Pasados los años, contaba, llegó a ir a una biblioteca a leer Las mil y una noches y a comerse con los ojos –añadía- a las mozas que pasaran por allí. A quien, en cambio, sí admiraba era al soldador o al operario de taller mecánico, porque hacía cosas. Feynman contaba que gracias a los paseos dados con el genial matemático Von Neumann aprendió que uno no tiene por qué ser considerado responsable del mundo en que se encuentra y que, de este modo, aprendió a asumir lo que denominaba la irresponsabilidad activa.
Siempre interesado por la física, nunca tuvo reparo en decir lo que opinaba en ese campo y no reparar para nada con quién estaba hablando: “Si la idea me parecía una porquería, pues sin el menor tacto decía que era una porquería. Y si me parecía buena, decía que era buena”. Disfrutaba con la física, porque jugaba con ella, al margen de que fuese importante o no para el desarrollo de la física nuclear.
Se aficionó a vivir en Brasil y se entusiasmó con la samba. Tenía gran empeño en aprender idiomas, también el japonés, y en sus cursos dados en portugués remarcaba que nadie le hacía preguntas (confiemos en que le entendieran sus palabras), lo que interpretaba como “una especie de competencia por superar a los demás en la cual nadie sabe lo que está pasando”. Veía personas inteligentes atrapadas así en una curiosa situación mental. Y, lejos de todo supremacismo, señalaba como absurda la necesidad de compararse con otros países. Lo que de veras importa, decía, es la capacidad científica y técnica y la potencia económica necesarias para crear bienes. Para esto es necesario aprender a no opinar sin haber analizado cuidadosamente un problema. Estaba convencido de que “los humanos han de tratar a los humanos como seres humanos. ¡Y a menos que me traten así, no estoy dispuesto a tener nada que ver con ellos!”.
Rechazaba con contundencia tanto la pseudociencia como a quienes dicen que la reproductibilidad de un experimento es irrelevante. Lo fundamental, insistía, es enseñar a realizar experimentos con integridad científica. Y no cómo lograr ciertos resultados. En un tiempo, pensó en hacer “una máquina imitadora capaz de ir aprendiendo un lenguaje de igual modo que hace un niño: a base de irle uno hablando a la máquina. Pero no logré imaginar cómo almacenar la información de modo organizado, de modo que la máquina pudiera irla recobrando para sus fines propios”.
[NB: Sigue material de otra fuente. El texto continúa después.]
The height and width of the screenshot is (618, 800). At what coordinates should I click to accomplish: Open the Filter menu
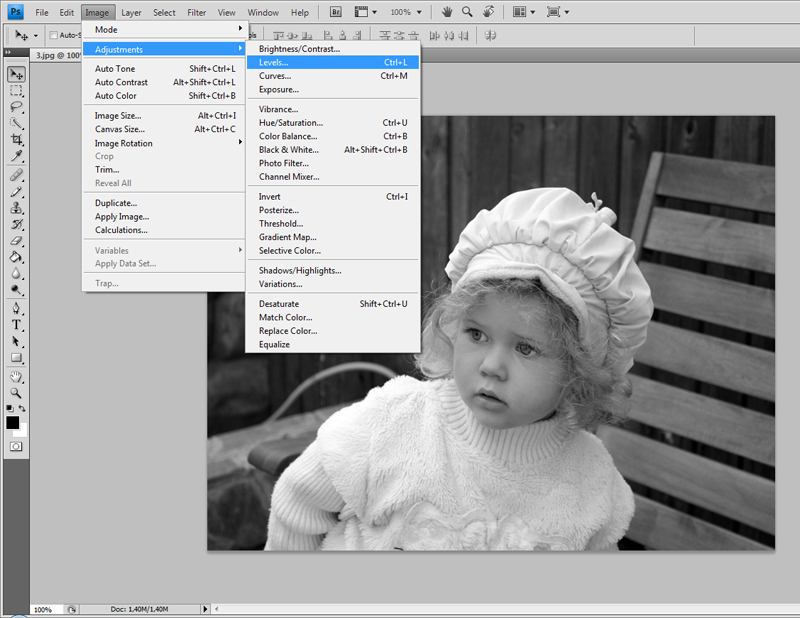[x=197, y=13]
Tuvo un interés enorme en aprender a dibujar: “por una razón que siempre he guardado para mí: yo quería plasmar una emoción que la belleza del mundo causa en mí”. Y llegó a poner en venta sus dibujos. En una ocasión se le invitó a entrar en la Comisión Estatal de Educación para aprobar los libros escolares que utilizaban los alumnos de las escuelas públicas. El estado de California obligaba a cumplir tal requisito. Narrando con detenimiento aquella experiencia, contaba que se negó en redondo a contestar los incesantes requerimientos de las editoriales, y rechazó todos sus obsequios. Muchos textos estaban faltos de rigor, contenían modernas tonterías abstractas y “pretendían enseñar algo que ellos no comprendían y, es más, algo que, de hecho, al alumno le era totalmente inútil en ese momento”. Además, sus autores eran “gente que no tenía pajolera idea de lo que estaba diciendo”.
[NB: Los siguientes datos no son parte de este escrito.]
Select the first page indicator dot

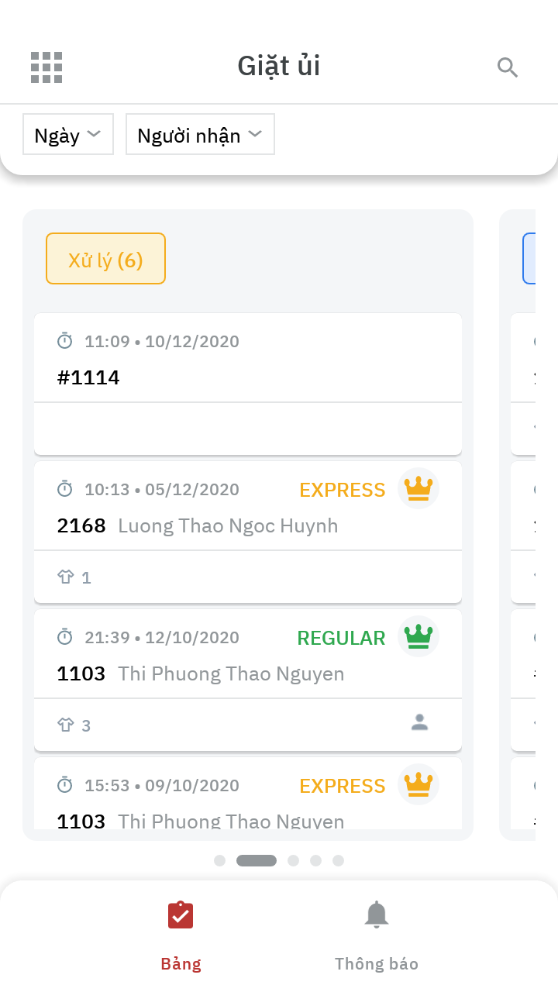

Feynman se despidió de sus lectores deseándoles “la feliz suerte de encontrarse en algún lugar donde tengan ustedes libertad para mantener la clase de integridad que he descrito, un lugar donde no sean obligados a perder su integridad científica para mantener su posición en la organización, o lograr respaldo financiero, o lo que sea. Que tengan ustedes esa libertad. Así sea”.